"I hate plated service," grumbled Mesnier, who spent 26 years at the White House - and has been gleefully sharing kitchen secrets since his tenure ended. At a panel convened by the Association of Food Journalists, he strongly intimated that former White House executive chef Walter Scheib dispensed with the traditional service method because he didn't know how to properly assemble a serving platter.
"We would have to send them back halfway," Mesnier said, explaining the servings were measly and messily arranged. "Why is it we don't have platters? Because one man could not make them, he was not quick."
Although Mesnier didn't use Scheib's name, a conference organizer said Mesnier agreed to serve on the panel only if Scheib didn't participate.

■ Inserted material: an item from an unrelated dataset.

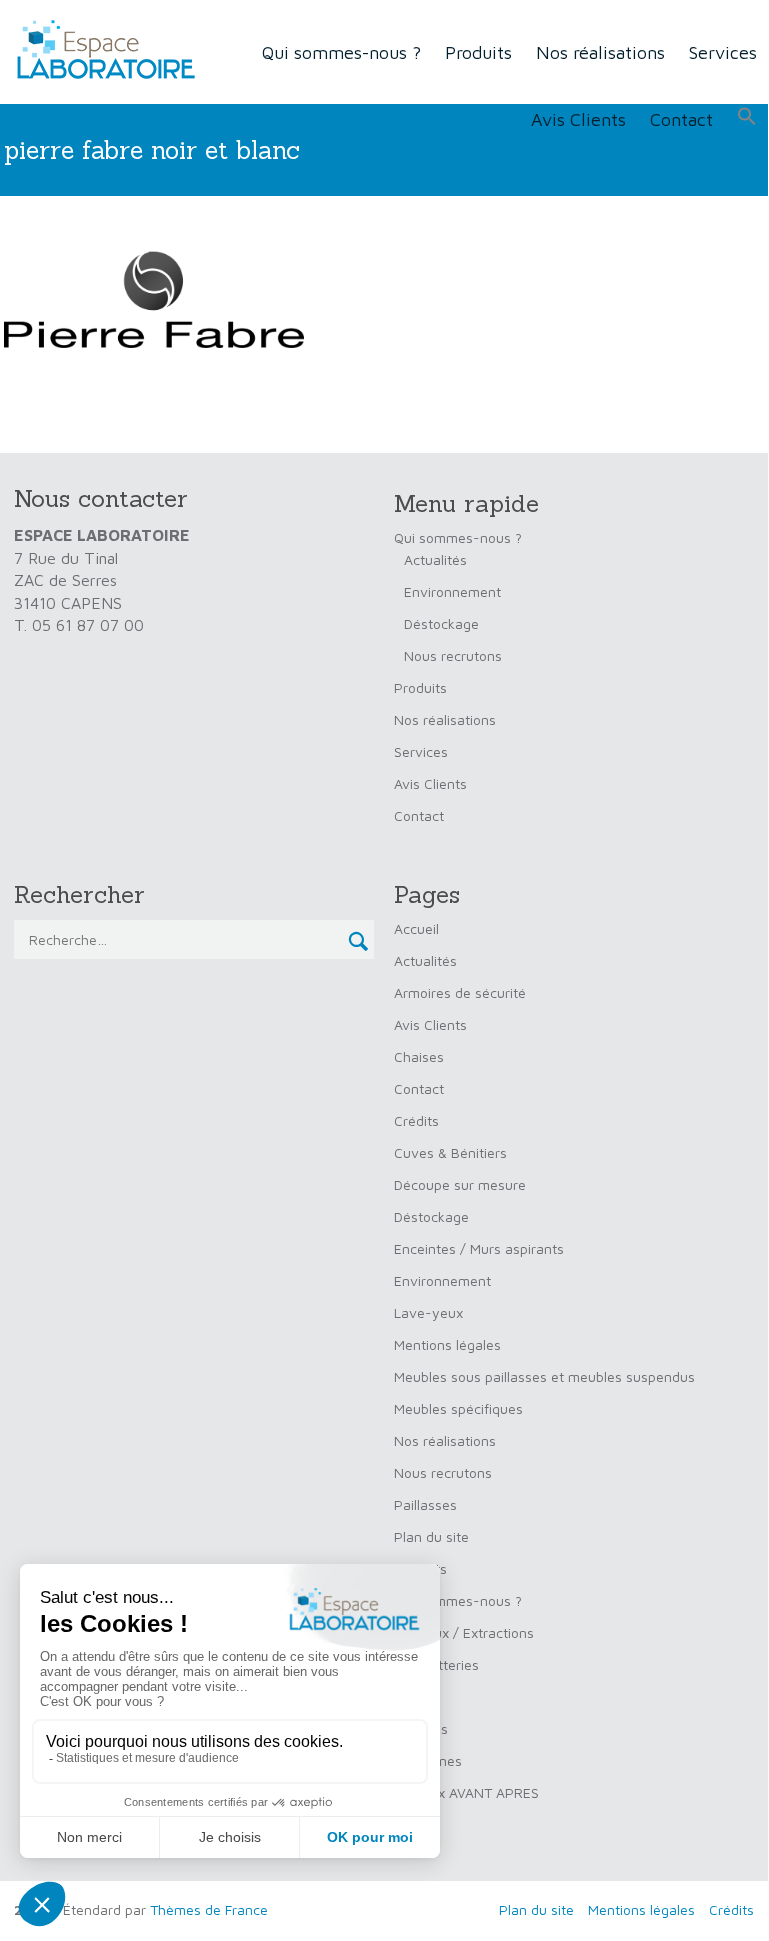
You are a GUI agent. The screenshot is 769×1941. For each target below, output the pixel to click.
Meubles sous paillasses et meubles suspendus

The 1994 switch from a la russe service - the grand style which had been favored by the White House for more than a century - to the plated service familiar from restaurants and standard hotel banquets was officially attributed to guests' inability to serve themselves in tidy fashion.
As the Baltimore Sun reported in 2005:
At Scheib's first state dinner, for instance, waiters followed the traditional practice of presenting a platter to guests at the table so that they could help themselves. When the platters returned to the kitchen, however, the chef saw they still contained more food than they should.
Were the guests, seated at tables of 10, baffled by the serving method? Were they unsure of how much to take?
"We found that some guests were intimidated by the idea of skooching the food off the platter onto their plates," Scheib says. "The last thing you want to do is drop a lamb chop on the bodice of your new gown. So Mrs. Clinton decided to go to a contemporary plated style where everyone would have the same experience.
"It's better to leave plating to culinarians," Scheib told the Chicago Sun-Times when the change was announced.
"I would never do it," Mesnier said of plated service. "When it came to the White House, I resented it."